Records shown:
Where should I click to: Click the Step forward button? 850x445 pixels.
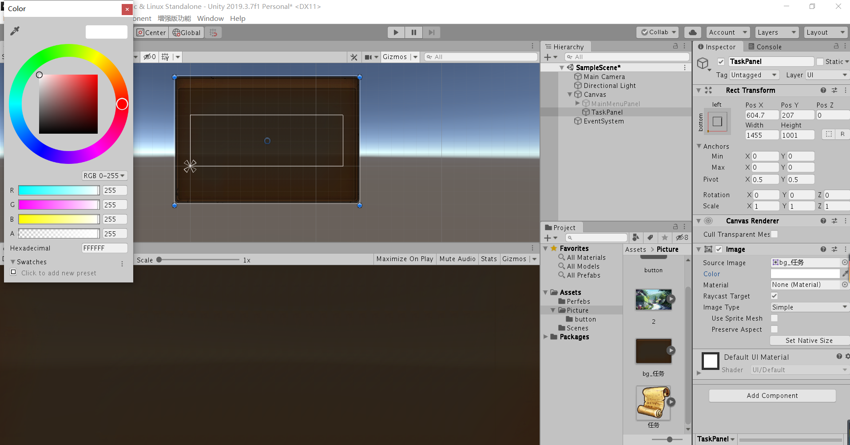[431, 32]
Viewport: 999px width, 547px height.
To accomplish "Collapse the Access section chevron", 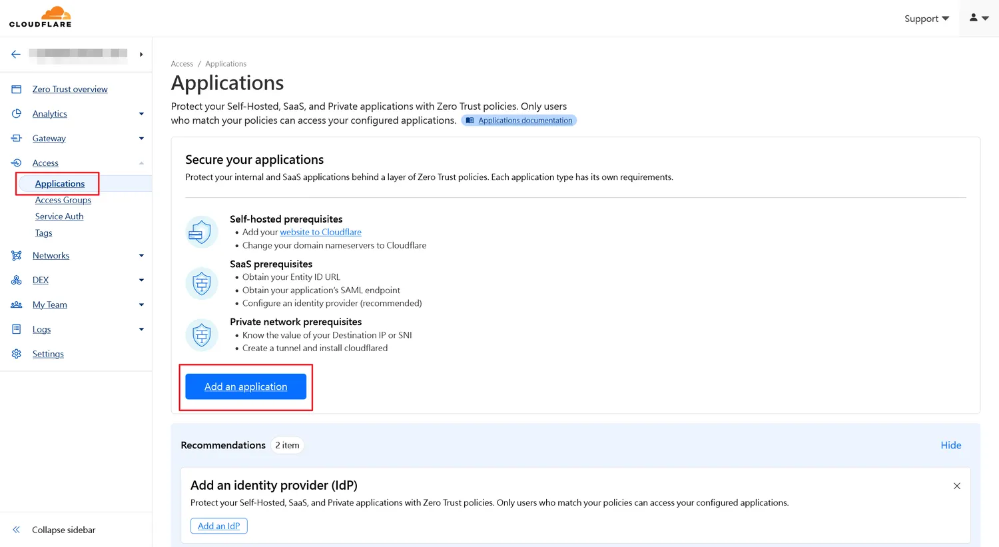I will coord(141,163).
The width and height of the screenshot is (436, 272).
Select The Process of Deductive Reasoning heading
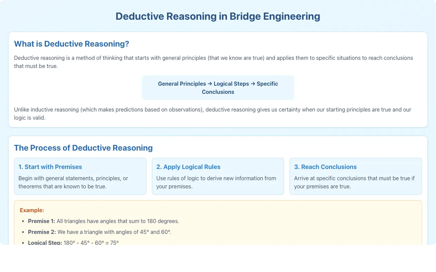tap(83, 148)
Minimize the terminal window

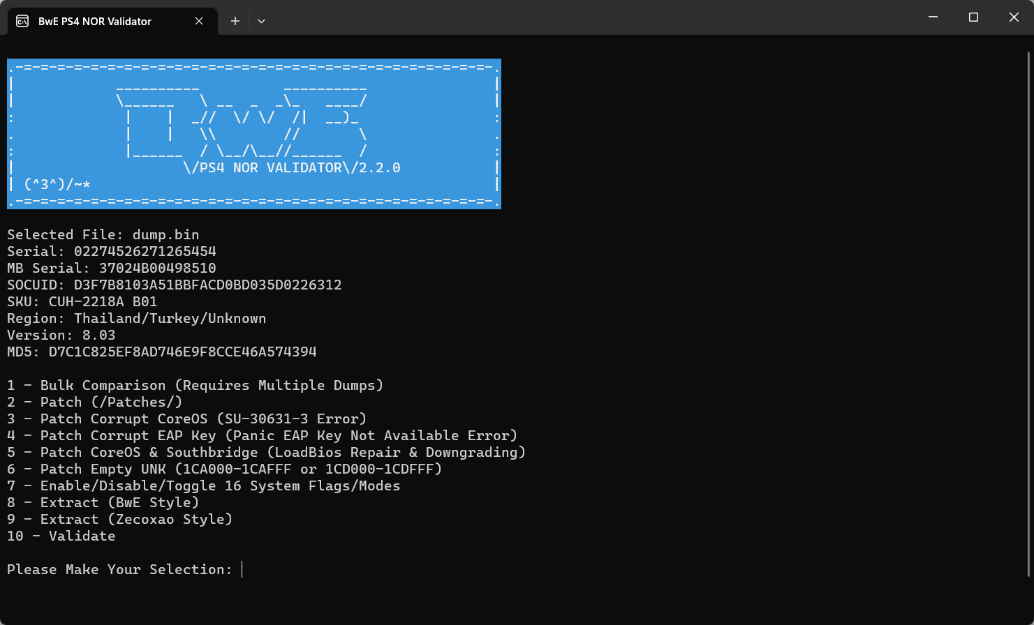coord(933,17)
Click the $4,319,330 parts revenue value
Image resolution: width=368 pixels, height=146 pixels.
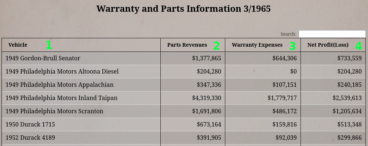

Exercise:
Copy all lines from the material above that hold the word "width".

Expected answer:
Viewport: 999px width, 547px height.
The width and height of the screenshot is (436, 272).
Image resolution: width=368 pixels, height=146 pixels.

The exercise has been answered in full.